(EXTRAIT)
· · ·

Il interdit à ses collaborateurs
de reproduire une fleur sans en avoir
le modèle sous les yeux. Mais
il ne se contentait pas de copier, d'imiter,
il prenait des motifs floraux et leur
insufflait une vitalité.
"Nos arts exhaleront des senteurs
de prairies , altruisme et beauté
parfumeront nos vies " écrivait-il.
C'était un grand humaniste.
Il écrit à son ami Roger
Marx : " Cher Roger , je suis
malade , mais je veux aller jusqu'au
bout car le but est grand : faire
la guerre aux ignominies de ces temps - ci
".
Il
écrit aussi à Anatole
France : Cher maître ,homme
de coeur et de sens, je vous remets
100 francs pour la Souscription ouverte
par vous dans le journal "le Temps
" en faveur de ces orphelins arméniens
dont les pères ne semblent pas
avoir trouvé dans notre journal
quelque écho à leurs appels
désespérés sinon
au lendemain du dernier massacre accompli
".
Cette
commode n'est pas exposée actuellement.
Elle avait été achetée
par Henry Vasnier,(1832-1907)
un grand collectionneur d'oeuvres
d'art, qui avait été séduit
par sa beauté. Henry Vasnier
est célèbre à Reims,
il a légué son immense
collection, 593 oeuvres, au Musée
des Beaux-Arts, faisant ainsi de ce
musée l'un des plus grands musées
français de province.
Emile
Gallé (1846-1904) a décrit
ainsi son oeuvre : "Le Sang d'Arménie
est un meuble console en noyer turc,
mosaïque de bois naturels. Prunus
armeniaca est l'arbre national du pays
martyr, l'Arménie. Ses rameaux
en fleurs, en pleurs, s'incrustent,
entaillés dans l'onyx oriental
qui sert de tablette à cette
console douloureuse...On y voit passer,
sur les champs fauchés de tulipes,
l'islam ; on y voit rugir la folie féroce,
le souffle de rage et de mort de l'homme
maniaque, derrière des horizons
de meurtre et de viol, églises,
bourgades en flammes, provinces embrasées,
dedans des marais de rubis caillés,
on voit se mirer le Croissant : de sang
chrétien, il s'est encore une
fois soûlé. "
Une
citation est gravée sur le meuble
:
" Prenez garde à
la sombre équité. Prenez
garde. Victor Hugo "
(Citation extraite de La Légende
des Siècles XXXIII, " Le
Cercle des Tyrans ")

· · ·

(DONNÉES RÉPERTORIÉES)

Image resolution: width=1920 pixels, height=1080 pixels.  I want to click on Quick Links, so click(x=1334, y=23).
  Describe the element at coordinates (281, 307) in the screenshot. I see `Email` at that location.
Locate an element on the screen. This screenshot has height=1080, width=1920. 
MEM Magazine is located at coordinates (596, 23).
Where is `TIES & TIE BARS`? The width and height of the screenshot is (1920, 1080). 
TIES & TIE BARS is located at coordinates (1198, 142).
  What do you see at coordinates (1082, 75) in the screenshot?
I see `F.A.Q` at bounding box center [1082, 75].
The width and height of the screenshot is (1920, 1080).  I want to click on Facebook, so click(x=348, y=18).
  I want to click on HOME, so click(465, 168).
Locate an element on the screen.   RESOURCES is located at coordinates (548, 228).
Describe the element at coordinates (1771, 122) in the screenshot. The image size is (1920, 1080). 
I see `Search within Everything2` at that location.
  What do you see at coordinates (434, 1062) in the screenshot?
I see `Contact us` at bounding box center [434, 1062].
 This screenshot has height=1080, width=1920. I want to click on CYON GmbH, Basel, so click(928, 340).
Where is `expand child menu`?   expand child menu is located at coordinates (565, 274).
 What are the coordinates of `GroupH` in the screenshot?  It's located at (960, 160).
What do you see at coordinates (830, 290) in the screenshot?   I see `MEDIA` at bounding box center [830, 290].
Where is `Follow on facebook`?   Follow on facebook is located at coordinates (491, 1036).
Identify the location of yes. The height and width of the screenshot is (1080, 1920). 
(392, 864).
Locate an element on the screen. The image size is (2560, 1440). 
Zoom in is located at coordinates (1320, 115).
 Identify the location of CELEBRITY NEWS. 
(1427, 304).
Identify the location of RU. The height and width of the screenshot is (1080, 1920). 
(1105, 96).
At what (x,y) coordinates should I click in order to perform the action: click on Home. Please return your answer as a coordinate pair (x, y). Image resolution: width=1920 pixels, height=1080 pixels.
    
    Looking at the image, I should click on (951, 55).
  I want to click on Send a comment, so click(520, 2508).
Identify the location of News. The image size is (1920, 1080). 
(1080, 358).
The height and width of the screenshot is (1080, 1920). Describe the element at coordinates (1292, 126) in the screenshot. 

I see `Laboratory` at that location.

· · ·

(CONSIGNE) Recopiez mot pour mot, s'il vous plaît, le passage de l'extrait sur Émile Gallé qui va de « Il interdit à » jusqu'à « un grand humaniste. » inclus. Ces données proviennent d'une autre source que l'extrait.

(CORRIGÉ)
Il interdit à ses collaborateurs
de reproduire une fleur sans en avoir
le modèle sous les yeux. Mais
il ne se contentait pas de copier, d'imiter,
il prenait des motifs floraux et leur
insufflait une vitalité.
"Nos arts exhaleront des senteurs
de prairies , altruisme et beauté
parfumeront nos vies " écrivait-il.
C'était un grand humaniste.